La melancolía de Favio está
fundamentada en un gesto de ternura y avalada en imágenes producidas con
dominio del lenguaje cinematográfico, echando mano a ciertos recursos clásicos
del cine: buenas historias y bien narradas, con una cámara parada en el ángulo
preciso, a un ritmo que lleva al espectador de la mano hacia la opacidad de un
tiempo pretérito. Lo singular es que las historias adquieren relieve, a la luz
de paréntesis poéticos que muestran los rostros de los protagonistas en close
up, musicalizados con acierto como corresponde a un consagrado músico. Favio se
reveló en vida como un buen contador de vidas, incluida la suya, en canciones
que tienen mucho de biográficas. Esta virtud la traslada al cine ¿o al revés?
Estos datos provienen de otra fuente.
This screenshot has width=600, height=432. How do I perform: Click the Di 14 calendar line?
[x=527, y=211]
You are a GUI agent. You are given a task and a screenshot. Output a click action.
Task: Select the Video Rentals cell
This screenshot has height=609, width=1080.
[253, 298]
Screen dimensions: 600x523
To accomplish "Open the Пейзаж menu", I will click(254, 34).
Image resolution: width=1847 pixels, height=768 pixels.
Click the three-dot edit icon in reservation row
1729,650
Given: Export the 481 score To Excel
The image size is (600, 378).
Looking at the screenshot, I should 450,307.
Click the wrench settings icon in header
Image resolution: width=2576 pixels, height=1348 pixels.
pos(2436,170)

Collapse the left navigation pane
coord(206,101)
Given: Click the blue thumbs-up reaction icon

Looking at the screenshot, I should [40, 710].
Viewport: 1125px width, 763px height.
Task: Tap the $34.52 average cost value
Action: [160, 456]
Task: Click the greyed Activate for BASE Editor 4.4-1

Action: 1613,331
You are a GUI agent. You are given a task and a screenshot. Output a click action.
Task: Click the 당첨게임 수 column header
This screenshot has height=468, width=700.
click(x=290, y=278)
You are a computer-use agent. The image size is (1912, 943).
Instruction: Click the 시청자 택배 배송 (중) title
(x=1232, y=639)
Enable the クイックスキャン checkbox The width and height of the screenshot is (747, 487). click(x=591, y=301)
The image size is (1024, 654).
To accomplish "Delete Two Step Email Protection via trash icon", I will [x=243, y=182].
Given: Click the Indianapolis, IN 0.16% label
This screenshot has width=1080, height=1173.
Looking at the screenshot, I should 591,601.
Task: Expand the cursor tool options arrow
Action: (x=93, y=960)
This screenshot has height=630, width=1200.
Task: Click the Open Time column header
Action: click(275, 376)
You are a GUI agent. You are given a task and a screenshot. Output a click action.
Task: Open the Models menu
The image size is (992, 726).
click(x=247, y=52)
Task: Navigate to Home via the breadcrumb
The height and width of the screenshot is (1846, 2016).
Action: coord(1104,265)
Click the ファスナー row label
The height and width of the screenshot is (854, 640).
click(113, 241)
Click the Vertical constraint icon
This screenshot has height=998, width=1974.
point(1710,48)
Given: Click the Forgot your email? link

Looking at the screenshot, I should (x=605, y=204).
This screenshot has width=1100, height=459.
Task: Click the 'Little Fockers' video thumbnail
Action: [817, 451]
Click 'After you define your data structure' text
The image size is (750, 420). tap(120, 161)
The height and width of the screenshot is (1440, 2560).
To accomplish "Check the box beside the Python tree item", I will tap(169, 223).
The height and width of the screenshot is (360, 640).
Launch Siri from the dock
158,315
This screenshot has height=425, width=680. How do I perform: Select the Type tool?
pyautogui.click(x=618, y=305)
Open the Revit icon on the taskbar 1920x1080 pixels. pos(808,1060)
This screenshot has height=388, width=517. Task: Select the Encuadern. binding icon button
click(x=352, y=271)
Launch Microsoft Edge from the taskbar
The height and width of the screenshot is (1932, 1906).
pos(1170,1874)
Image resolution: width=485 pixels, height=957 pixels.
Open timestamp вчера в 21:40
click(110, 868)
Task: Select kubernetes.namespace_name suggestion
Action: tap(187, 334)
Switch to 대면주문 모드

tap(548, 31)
En estos tiempos ya no basta
con la evocación, la melancolía o la nostalgia desbocadas. Hay que poner la pausa
racional allí donde hay pura emotividad, para no caer en el pozo de la
cursilería del recuerdo sensiblero. Cortázar y Favio, cada cual en lo suyo,
transitan el camino de evocar historias cotidianas, que son parte de la
mitología popular, contadas con pasión, poesía y memoria atravesadas por el
rayo de la lucidez. En eso radica su punto de encuentro, a través de nostalgia.